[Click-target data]
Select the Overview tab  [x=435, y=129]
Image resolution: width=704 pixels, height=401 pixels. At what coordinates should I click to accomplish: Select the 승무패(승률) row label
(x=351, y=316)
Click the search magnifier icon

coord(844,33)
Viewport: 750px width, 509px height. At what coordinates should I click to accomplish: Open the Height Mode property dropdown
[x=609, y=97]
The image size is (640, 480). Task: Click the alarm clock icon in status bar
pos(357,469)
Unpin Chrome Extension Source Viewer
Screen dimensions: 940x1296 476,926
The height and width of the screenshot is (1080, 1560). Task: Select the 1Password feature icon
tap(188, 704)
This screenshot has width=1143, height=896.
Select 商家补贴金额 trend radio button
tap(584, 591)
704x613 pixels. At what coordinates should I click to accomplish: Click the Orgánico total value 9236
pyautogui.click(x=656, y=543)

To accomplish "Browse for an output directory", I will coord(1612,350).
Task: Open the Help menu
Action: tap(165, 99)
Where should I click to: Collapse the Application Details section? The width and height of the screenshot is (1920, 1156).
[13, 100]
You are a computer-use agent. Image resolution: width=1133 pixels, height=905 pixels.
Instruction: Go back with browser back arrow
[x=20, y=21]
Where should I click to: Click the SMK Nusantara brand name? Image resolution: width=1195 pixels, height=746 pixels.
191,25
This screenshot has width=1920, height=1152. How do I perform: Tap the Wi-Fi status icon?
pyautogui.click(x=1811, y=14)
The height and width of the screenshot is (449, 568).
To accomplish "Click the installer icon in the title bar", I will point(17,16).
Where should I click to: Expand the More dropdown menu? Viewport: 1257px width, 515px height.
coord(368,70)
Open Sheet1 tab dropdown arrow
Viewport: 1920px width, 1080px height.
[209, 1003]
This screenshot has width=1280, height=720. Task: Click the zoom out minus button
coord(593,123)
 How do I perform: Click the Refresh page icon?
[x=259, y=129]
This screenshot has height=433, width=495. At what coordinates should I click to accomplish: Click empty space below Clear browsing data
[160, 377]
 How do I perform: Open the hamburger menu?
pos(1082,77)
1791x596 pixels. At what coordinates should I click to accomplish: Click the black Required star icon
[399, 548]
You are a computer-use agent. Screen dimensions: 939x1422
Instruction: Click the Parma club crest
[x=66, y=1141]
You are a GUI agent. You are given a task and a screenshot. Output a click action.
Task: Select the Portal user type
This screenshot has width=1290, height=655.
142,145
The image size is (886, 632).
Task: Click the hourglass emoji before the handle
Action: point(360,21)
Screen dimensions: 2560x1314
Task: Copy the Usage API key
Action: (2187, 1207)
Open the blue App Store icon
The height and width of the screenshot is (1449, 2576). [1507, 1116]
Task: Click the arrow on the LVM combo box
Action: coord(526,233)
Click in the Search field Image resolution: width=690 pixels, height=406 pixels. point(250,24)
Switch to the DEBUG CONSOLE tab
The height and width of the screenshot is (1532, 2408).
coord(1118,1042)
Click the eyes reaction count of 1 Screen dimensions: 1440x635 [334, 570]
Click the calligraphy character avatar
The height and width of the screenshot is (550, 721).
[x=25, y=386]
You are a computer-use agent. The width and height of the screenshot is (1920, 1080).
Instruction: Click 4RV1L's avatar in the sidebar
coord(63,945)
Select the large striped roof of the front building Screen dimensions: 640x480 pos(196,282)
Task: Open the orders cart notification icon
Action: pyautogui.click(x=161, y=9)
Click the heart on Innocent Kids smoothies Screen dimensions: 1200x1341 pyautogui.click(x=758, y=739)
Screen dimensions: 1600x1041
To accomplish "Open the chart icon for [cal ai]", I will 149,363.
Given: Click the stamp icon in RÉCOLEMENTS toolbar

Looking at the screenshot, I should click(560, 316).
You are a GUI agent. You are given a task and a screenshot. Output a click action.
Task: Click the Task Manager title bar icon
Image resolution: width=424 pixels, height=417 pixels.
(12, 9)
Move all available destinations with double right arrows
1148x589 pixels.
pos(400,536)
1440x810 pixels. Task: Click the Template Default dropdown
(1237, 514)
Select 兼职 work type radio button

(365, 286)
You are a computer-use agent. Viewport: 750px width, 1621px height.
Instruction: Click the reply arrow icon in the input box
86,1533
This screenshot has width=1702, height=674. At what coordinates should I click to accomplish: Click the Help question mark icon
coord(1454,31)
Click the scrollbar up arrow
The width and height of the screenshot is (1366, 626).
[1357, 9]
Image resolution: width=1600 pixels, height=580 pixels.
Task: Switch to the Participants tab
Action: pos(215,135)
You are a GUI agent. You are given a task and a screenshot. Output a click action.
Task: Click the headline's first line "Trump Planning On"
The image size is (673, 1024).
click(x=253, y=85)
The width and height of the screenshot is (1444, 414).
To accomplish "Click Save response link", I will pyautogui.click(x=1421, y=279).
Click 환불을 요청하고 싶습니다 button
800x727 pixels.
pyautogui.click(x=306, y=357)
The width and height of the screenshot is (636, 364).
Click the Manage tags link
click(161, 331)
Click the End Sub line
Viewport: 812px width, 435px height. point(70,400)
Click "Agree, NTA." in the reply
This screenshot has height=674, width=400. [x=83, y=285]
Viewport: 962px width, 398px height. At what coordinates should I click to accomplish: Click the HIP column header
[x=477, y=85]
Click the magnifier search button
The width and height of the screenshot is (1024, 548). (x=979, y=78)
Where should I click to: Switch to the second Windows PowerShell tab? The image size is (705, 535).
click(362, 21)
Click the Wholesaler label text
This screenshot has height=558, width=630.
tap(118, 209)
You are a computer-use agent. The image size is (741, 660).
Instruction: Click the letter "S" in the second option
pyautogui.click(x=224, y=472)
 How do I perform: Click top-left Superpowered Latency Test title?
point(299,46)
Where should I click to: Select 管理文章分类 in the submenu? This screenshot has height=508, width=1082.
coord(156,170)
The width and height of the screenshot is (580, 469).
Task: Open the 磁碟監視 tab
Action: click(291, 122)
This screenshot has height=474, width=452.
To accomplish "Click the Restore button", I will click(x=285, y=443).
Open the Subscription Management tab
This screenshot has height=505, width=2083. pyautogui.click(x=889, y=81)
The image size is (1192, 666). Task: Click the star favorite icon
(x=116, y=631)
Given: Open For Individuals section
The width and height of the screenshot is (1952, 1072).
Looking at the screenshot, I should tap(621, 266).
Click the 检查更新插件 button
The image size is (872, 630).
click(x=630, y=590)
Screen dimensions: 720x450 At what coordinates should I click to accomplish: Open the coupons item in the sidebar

> TASK DIRECTIONS
Pull out each line of the listing above that contains the string "second".

> SOLUTION
Where should I click to: Switch to the second Windows PowerShell tab? The image size is (705, 535).
Instruction: Click the letter "S" in the second option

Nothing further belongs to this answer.